I once tried to see if non-human identities could verify and authenticate with the six human factors. (Yeah, six. Watch for the book.)
Definitions
In reality, non-human identities use entirely different authentication methods…with their own acronyms. For example:
- SPIFFE is the Secure Production Identity Framework For Everyone.
- SPIRE is the SPIFFE Runtime Environment.
“SPIFFE and SPIRE provide strongly attested, cryptographic identities to workloads across a wide variety of platforms”
That wide variety of platforms is distributed.
“SPIFFE and SPIRE provide a uniform identity control plane across modern and heterogeneous infrastructure.
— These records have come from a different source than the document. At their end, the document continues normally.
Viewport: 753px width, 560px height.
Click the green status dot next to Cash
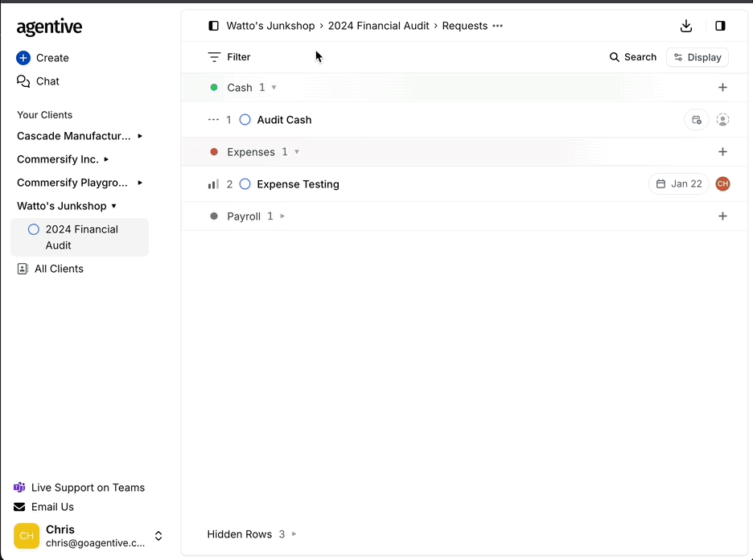[x=213, y=87]
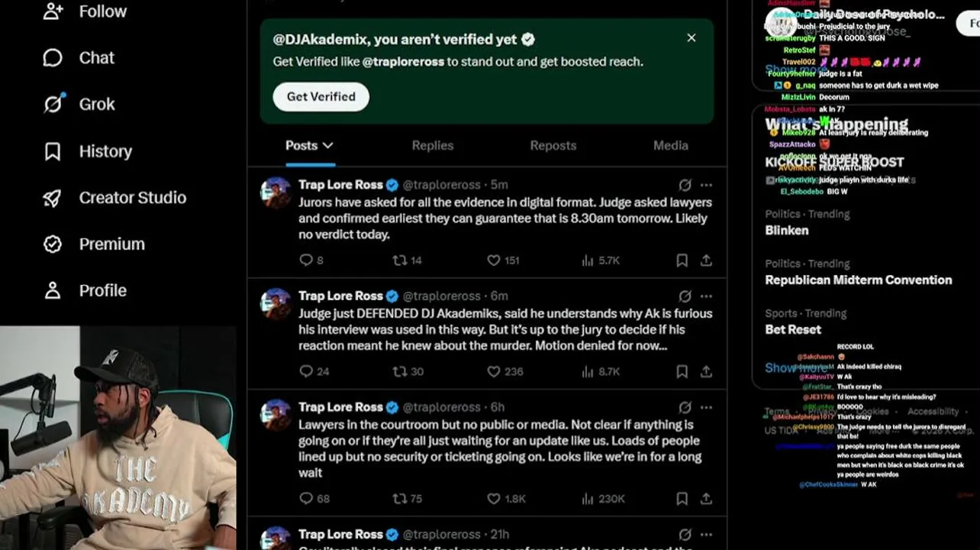Share the Judge DEFENDED DJ Akademiks post
The image size is (980, 550).
click(x=706, y=371)
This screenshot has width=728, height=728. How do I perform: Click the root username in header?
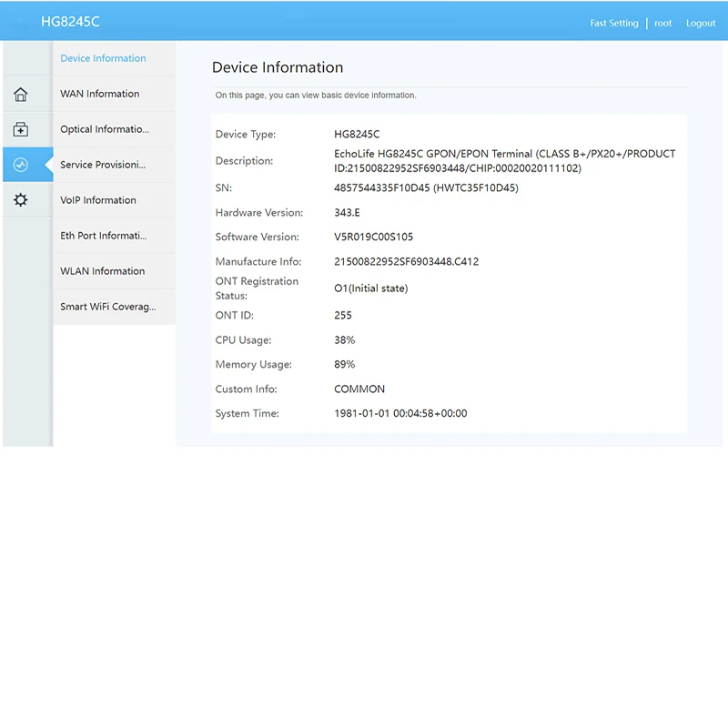(x=663, y=24)
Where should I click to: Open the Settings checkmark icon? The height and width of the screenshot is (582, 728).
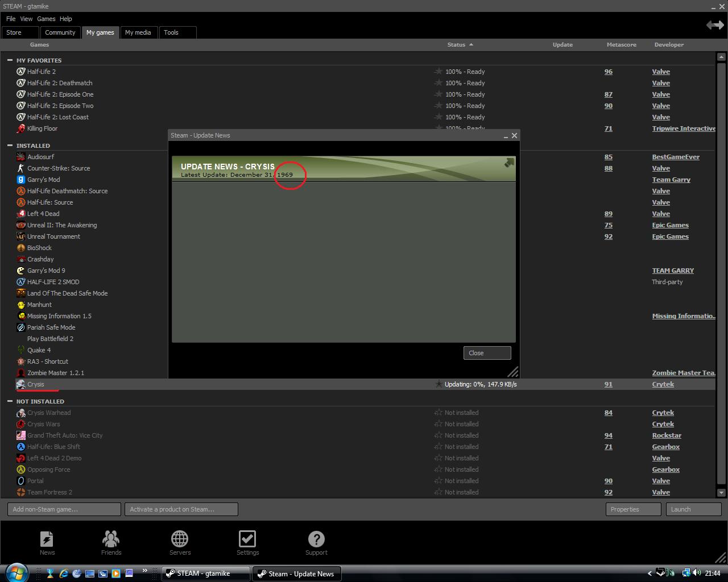[247, 539]
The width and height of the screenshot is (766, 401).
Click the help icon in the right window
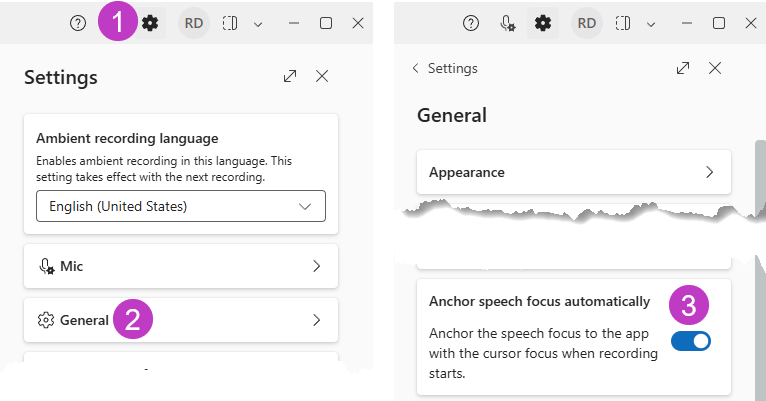click(471, 23)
Since software and application architectures have grown substantially, they are spread across virtual machines in public clouds and private data centers.”
Distinguishing between the two, the SPIFFE Project “defines a framework and set of standards for identifying and securing communications between application services, while the runtime environment SPIRE “is a toolchain of APIs for establishing trust between software systems across a wide variety of hosting platforms.”
Benefits
Forget all that. Let’s get to the benefits.
Enable defense in depth: Provide strongly attested identities to reduce the likelihood of breach through credential comprise
Reduce operational complexity: Consistent, automated management of identity reduces the burden of devops teams
Interoperability: Simplifies the technical aspects of full interoperability across multiple stacks
Compliance and auditability: Enables mutually authenticated TLS and multiple roots of trust to meet regulatory requirements
Use at Uber
But does anyone use it? Yes. Take Uber:
“We use SPIRE at Uber to provide identity to workloads running in multiple clouds (GCP, OCI, AWS, on-premise) for a variety of jobs, including stateless services, stateful storage, batch and streaming jobs, CI jobs, workflow executions, infrastructure services, and more. We have worked with the open source community since the early stages of the project in mid-2018 to address production readiness and scalability concerns.”
More here.
Now this is admittedly a whole new world for me, far afield from the usual 12345 and gummy arguments where I usually reside. But since bots will soon outnumber people (if they don’t already), we had all better learn it.